Tags: #Histórico, Intriga, otros

Los horrores del escalpelo (120 page)

—¡Miren!

El resto apenas lo vio, solo Torres no había apartado la vista de los autómatas. En medio del paseo triunfal del beefeater, el monje cautivo sufrió una convulsión. No podía saber la causa, si la presión de la cola de serpiente, del resto de mi Amanda, le había dañado algo, o el calor, o alguna bala perdida había destrozado los mecanismos; lo que sea, el resultado es que la cabeza del monje salió disparada. El beefeater giraba la suya sorprendido a un lado y otro, incapaz, creo, de mirar hacia arriba. Alguien gritaba a su lado, el doctor Greenwood, o a él creyó reconocer Torres. La cabeza ascendía como expelida por un resorte, y no solo ella, del cráneo encapuchado del monje colgaba algo, del mismo tamaño, pero formado por cables y ruedas y piezas, algunas de ellas llovían hacia la isla. Cuando alcanzó casi treinta metros, pareció estallar. No, algo brotó de ella, esa capucha que la envolvía creció, se infló.

—¿Qué es eso?

—Un dirigible. —Torres sabía de qué hablaba. La cabeza se había transformado en una pequeña nave aerostática semirrígida, incluso de las piezas que colgaban como tripas desgajadas de su tronco, surgió un rotor, y bajo la lluvia, la nave cabeza empezó a navegar hacia el oeste.

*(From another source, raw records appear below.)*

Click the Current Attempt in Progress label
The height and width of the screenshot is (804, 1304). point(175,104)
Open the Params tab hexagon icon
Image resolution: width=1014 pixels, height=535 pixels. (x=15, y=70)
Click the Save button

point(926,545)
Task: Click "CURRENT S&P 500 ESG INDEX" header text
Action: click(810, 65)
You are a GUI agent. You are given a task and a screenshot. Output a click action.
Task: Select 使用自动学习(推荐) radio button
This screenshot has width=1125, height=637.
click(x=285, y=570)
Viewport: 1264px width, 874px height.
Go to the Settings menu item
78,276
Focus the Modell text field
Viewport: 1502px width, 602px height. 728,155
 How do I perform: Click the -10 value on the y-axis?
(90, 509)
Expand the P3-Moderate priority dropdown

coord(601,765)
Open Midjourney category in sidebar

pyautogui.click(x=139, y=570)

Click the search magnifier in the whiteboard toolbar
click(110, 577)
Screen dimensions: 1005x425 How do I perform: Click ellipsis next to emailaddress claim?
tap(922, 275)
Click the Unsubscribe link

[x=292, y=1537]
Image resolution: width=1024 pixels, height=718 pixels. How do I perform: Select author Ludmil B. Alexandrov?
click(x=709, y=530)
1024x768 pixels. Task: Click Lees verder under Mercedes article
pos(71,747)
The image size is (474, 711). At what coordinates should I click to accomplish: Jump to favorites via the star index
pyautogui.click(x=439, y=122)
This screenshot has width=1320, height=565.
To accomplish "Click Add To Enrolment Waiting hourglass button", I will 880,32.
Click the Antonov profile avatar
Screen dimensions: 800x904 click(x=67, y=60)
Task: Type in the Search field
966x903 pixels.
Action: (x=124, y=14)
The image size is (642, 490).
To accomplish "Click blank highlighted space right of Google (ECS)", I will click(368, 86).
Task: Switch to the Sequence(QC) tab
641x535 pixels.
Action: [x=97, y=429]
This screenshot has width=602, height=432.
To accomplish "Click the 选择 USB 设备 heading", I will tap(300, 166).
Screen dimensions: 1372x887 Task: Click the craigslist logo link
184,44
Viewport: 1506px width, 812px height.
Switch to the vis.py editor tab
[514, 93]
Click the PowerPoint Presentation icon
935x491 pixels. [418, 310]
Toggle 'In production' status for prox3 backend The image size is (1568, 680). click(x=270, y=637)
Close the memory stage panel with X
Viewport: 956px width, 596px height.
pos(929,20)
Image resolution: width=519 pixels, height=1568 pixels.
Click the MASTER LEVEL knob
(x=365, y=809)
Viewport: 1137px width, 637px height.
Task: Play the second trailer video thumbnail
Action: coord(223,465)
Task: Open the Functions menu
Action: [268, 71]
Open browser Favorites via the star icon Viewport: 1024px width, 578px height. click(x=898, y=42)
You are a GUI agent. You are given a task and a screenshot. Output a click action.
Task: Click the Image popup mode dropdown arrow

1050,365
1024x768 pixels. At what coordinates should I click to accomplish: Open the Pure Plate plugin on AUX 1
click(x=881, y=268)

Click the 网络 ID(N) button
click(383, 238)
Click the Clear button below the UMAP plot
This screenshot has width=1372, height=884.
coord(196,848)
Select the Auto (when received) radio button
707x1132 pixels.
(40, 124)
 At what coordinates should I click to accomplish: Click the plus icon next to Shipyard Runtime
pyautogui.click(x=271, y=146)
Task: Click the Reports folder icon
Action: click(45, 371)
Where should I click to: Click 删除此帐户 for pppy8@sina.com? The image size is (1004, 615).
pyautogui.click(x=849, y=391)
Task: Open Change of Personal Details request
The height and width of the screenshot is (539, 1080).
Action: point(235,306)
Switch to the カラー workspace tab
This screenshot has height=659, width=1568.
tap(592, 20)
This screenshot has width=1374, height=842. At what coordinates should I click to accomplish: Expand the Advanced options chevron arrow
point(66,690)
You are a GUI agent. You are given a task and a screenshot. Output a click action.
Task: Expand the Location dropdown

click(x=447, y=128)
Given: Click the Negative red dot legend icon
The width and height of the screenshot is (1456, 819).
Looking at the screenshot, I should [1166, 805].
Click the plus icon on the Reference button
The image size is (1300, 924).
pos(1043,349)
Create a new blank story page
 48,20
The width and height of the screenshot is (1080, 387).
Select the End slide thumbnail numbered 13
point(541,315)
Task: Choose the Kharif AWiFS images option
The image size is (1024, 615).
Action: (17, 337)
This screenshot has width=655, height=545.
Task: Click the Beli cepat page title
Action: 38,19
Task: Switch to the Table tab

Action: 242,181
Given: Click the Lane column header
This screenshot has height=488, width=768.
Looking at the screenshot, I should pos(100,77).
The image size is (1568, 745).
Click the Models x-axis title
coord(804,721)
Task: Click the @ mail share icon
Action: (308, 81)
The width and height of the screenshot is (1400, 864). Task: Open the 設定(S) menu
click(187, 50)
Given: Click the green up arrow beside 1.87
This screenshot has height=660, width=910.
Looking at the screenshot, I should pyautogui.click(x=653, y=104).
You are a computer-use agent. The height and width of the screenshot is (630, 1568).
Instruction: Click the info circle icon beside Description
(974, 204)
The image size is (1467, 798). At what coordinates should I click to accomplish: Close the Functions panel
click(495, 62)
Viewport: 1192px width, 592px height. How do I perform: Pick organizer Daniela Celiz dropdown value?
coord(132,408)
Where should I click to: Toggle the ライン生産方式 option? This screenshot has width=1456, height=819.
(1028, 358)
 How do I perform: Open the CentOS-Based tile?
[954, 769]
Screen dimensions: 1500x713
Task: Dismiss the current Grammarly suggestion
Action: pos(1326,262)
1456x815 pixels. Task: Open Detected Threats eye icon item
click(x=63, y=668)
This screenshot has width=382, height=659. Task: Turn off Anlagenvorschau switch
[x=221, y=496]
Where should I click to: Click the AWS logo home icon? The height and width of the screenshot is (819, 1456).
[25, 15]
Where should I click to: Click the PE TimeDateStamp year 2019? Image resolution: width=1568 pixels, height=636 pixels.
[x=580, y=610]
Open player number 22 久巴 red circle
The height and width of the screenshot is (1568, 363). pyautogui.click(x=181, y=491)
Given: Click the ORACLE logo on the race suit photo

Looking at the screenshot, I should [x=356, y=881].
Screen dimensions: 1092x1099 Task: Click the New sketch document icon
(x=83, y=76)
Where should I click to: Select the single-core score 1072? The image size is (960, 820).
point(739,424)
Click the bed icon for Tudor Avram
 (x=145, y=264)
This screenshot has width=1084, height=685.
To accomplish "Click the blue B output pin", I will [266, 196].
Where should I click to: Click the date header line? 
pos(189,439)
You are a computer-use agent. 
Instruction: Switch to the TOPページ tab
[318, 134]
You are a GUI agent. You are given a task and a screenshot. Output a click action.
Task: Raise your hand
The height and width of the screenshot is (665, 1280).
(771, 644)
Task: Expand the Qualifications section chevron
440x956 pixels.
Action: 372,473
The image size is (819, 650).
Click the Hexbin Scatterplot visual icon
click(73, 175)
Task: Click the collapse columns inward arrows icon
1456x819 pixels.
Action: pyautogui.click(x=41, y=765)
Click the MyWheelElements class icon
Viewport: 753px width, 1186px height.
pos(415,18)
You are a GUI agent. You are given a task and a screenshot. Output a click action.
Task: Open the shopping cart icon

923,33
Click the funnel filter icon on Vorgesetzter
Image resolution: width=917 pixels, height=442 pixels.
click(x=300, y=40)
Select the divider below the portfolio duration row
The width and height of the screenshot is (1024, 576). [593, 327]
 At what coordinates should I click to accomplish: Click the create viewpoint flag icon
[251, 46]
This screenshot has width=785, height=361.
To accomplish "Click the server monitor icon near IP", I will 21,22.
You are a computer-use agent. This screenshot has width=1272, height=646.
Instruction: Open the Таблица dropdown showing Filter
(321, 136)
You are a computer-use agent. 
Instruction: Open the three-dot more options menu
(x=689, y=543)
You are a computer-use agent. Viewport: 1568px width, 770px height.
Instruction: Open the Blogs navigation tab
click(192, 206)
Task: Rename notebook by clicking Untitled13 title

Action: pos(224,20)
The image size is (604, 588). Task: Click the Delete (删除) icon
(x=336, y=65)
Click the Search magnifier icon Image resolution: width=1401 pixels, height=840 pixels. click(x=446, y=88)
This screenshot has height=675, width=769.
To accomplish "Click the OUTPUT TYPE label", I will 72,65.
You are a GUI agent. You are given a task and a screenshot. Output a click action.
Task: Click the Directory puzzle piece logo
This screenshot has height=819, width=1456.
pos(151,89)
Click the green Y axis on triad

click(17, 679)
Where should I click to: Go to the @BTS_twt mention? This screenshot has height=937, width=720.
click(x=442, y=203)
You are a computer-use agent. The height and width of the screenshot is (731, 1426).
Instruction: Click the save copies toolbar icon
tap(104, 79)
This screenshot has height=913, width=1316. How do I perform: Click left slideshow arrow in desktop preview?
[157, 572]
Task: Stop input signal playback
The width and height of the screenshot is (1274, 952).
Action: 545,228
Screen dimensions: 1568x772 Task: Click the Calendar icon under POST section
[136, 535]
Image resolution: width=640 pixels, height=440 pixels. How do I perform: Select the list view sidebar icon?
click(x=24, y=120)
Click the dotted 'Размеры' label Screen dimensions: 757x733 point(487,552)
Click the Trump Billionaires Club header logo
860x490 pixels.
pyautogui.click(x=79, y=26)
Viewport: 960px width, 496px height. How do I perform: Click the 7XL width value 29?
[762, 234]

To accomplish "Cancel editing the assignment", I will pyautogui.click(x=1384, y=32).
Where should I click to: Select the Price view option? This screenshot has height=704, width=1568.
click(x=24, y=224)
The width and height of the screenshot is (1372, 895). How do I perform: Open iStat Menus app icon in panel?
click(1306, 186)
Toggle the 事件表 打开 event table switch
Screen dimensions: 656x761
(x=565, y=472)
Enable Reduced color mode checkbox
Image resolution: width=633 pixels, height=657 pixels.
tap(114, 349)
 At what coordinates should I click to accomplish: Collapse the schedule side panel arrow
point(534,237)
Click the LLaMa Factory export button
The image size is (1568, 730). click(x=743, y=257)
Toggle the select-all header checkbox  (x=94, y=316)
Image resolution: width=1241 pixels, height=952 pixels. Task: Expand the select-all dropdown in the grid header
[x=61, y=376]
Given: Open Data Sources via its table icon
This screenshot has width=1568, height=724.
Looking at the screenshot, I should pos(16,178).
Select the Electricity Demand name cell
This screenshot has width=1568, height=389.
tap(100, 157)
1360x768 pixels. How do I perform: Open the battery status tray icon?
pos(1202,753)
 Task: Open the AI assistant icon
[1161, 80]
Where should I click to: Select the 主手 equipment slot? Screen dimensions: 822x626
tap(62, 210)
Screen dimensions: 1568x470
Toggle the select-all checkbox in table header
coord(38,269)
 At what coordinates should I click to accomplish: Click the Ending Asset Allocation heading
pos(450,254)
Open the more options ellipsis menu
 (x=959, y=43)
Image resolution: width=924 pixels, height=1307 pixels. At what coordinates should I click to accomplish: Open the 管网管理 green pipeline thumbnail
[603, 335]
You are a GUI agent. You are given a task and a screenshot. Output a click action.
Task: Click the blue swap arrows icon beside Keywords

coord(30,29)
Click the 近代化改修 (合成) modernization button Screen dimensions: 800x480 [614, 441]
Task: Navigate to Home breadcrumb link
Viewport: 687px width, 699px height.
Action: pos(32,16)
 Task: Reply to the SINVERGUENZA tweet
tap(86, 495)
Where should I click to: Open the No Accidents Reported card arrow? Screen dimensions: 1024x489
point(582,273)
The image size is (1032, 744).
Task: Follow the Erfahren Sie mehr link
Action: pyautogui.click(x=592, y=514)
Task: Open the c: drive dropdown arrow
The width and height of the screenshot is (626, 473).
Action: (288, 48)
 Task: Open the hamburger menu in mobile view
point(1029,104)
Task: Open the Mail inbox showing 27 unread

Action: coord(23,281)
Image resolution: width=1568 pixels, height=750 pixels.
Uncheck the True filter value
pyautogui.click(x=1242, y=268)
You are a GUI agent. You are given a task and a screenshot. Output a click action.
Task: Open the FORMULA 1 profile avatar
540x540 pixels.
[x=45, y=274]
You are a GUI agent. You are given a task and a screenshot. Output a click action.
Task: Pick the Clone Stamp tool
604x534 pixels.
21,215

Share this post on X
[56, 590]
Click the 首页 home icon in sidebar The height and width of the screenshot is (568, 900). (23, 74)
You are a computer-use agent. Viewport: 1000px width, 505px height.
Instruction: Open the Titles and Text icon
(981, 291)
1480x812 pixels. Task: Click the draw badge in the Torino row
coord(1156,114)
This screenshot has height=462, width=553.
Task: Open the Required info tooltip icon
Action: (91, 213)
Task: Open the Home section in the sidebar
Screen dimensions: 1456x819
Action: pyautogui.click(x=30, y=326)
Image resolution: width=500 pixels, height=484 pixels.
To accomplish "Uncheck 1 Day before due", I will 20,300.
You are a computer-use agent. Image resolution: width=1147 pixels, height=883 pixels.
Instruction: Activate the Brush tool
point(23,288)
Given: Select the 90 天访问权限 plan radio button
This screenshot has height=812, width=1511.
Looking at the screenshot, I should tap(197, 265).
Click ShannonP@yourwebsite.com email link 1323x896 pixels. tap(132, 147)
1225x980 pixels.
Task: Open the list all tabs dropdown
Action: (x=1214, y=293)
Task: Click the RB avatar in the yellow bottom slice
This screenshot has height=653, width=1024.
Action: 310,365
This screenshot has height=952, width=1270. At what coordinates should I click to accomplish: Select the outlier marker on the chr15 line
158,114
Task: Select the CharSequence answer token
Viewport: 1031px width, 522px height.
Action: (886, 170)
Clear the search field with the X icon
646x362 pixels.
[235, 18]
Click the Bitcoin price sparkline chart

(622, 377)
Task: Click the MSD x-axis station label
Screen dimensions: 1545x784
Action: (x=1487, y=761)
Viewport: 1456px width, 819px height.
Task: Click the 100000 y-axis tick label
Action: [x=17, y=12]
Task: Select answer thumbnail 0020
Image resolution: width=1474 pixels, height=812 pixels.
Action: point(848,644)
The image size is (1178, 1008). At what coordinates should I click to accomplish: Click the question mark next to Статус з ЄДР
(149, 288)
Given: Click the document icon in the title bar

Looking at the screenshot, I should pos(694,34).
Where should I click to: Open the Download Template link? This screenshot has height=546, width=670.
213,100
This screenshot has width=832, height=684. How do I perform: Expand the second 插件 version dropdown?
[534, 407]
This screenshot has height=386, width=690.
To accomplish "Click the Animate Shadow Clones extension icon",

—¡Disparen! ¡Arriba! —gritaba Greenwood. El globo negro y alto era un blanco imposible para las escopetas de sus hombres. Por otro lado, tenían otros problemas.

—Y diría que eso es una auténtica batalla naval —añadió el inspector Moore reclamando la atención de todos hacia la costa oeste de la isla. Tres o cuatro barcazas grandes se dirigían hacia la isla, y eran recibidos a tiros por los hombres de Dembow, alguno lanzándose también en embarcaciones hacia algún abordaje tan romántico como enloquecido. Tras el río, en la oscuridad de la costa, crecía una humareda, y el movimiento de grandes estructuras oscuras y la agitación que vieran antes al llegar aumentaba.

—¡No se queden aquí, embobados! —dijo Abberline—. Vayamos de una vez a esa torre hasta que aparezcan más hombres...

—Lo que tardará al menos una hora —dijo Torres.

—Dos como poco —apuntó Moore.

—No podemos perder ese tiempo. Inspectores, es necesario que sigamos a esa cabeza.

—¿Por el aire? —intervino Godley—. Señor, no sé cómo son las cosas en su país, pero aquí no somos capaces de volar.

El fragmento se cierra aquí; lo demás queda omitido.